In the case of my Friedman corpus, the conditional frequency distributions over time (above) visualize, to a certain extent, those terms’ dispersions. But we can do more. As it turns out, NLTK includes a small module to plot dispersion; like so:

from nltk.draw import dispersion_plot
                ['reagan', 'bush', 'clinton', 'obama'],

To be honest, I’m not even sure how to interpret this plot –— for starters, why does Obama appear at what I think is the beginning of the corpus?! Clearly, it would be nice to quantify dispersion as, like, a single, scalar value. Many dispersion measures have been proposed over the years (see [1] for a nice overview), but in the context of linguistic elements, most are poorly known, little studied, and suffer from a variety of statistical shortcomings. Also in [1], the author proposes an alternative, conceptually simple measure of dispersion called DP, for deviation of proportions, whose derivation he gives as follows:

  • Determine the sizes s of each of the n corpus parts (documents), which are normalized against the overall corpus size and correspond to expected percentages which take differently-sized corpus parts into consideration.
  • Determine the frequencies v with which word a occurs in the n corpus parts, which are normalized against the overall number of occurrences of a and correspond to an observed percentage.
  • Compute all n pairwise absolute differences of observed and expected percentages, sum them up, and divide the result by two. The result is DP, which can theoretically range from approximately 0 to 1, where values close to 0 indicate that a is distributed across the n corpus parts as one would expect given the sizes of the n corpus parts. By contrast, values close to 1 indicate that a is distributed across the n corpus parts exactly the opposite way one would expect given the sizes of the n corpus parts.

Sounds reasonable to me! (Read the cited paper if you disagree, I found it very convincing.) Using this definition, I calculated DP values for all words in the Friedman corpus and plotted those values against their corresponding counts:


As expected, the most frequent words tend to have lower DP values (be more evenly distributed in the corpus), and vice-versa; however, note the wide spread in DP for a fixed count, particularly in the middle range. Many words are definitely distributed unevenly in the Friedman corpus!

A common —– but not entirely ideal –— way to account for dispersion in corpus linguistics is to compute the adjusted frequency of words, which is often just frequency multiplied by dispersion. (Other definitions exist, but I won’t get into it.) Such adjusted frequencies are by definition some fraction of the raw frequency, and words with low dispersion are penalized more than those with high dispersion. Here, I plotted the frequencies and adjusted frequencies of Friedman’s top 30 words from before:


You can see that the rankings would change if I used adjusted frequency to order the words! This difference can be quantified with, say, a Spearman correlation coefficient, for which a value of 1.0 indicates identical rankings and -1.0 indicates exactly opposite rankings. I calculated a value of 0.89 for frequency-ranks vs adjusted frequency-ranks: similar, but not the same! It’s clear that the effect of (under-)dispersion should not be ignored in corpus linguistics. My big issue with adjusted frequencies is that they are more difficult to interpret: What, exactly, does frequency*dispersion actually mean? What units go with those values? Maybe smarter people than I will come up with a better measure.

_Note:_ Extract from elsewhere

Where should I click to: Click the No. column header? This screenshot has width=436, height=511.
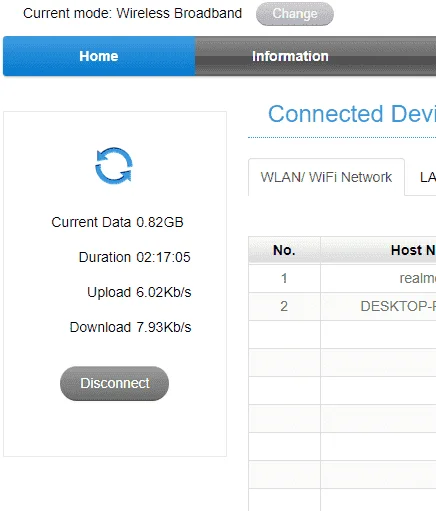284,250
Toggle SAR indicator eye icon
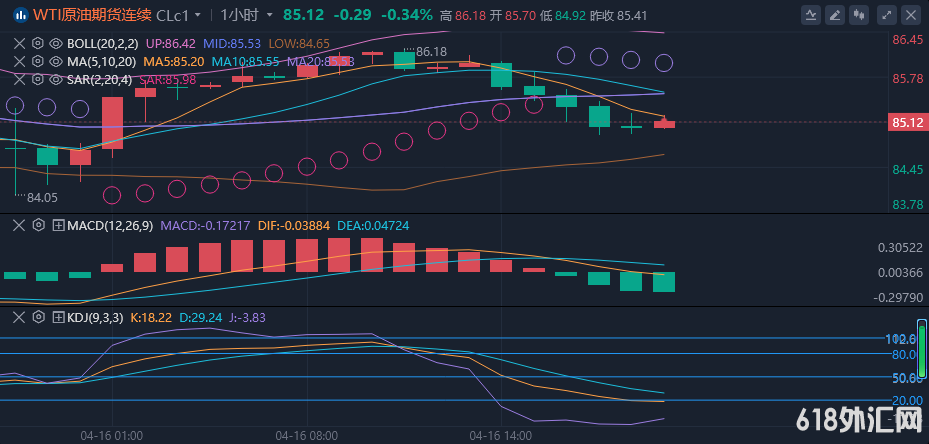Screen dimensions: 929x444 pos(56,78)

Well, I’d meant to include word co-occurrence in this post, but it’s already too long. Congratulations for making it all the way through! :) Next time, then, I’ll get into bigrams/trigrams/n-grams and association measures. And after that, I get to the fun stuff!

[1] Gries, Stefan Th. “Dispersions and adjusted frequencies in corpora.” International journal of corpus linguistics 13.4 (2008): 403-437.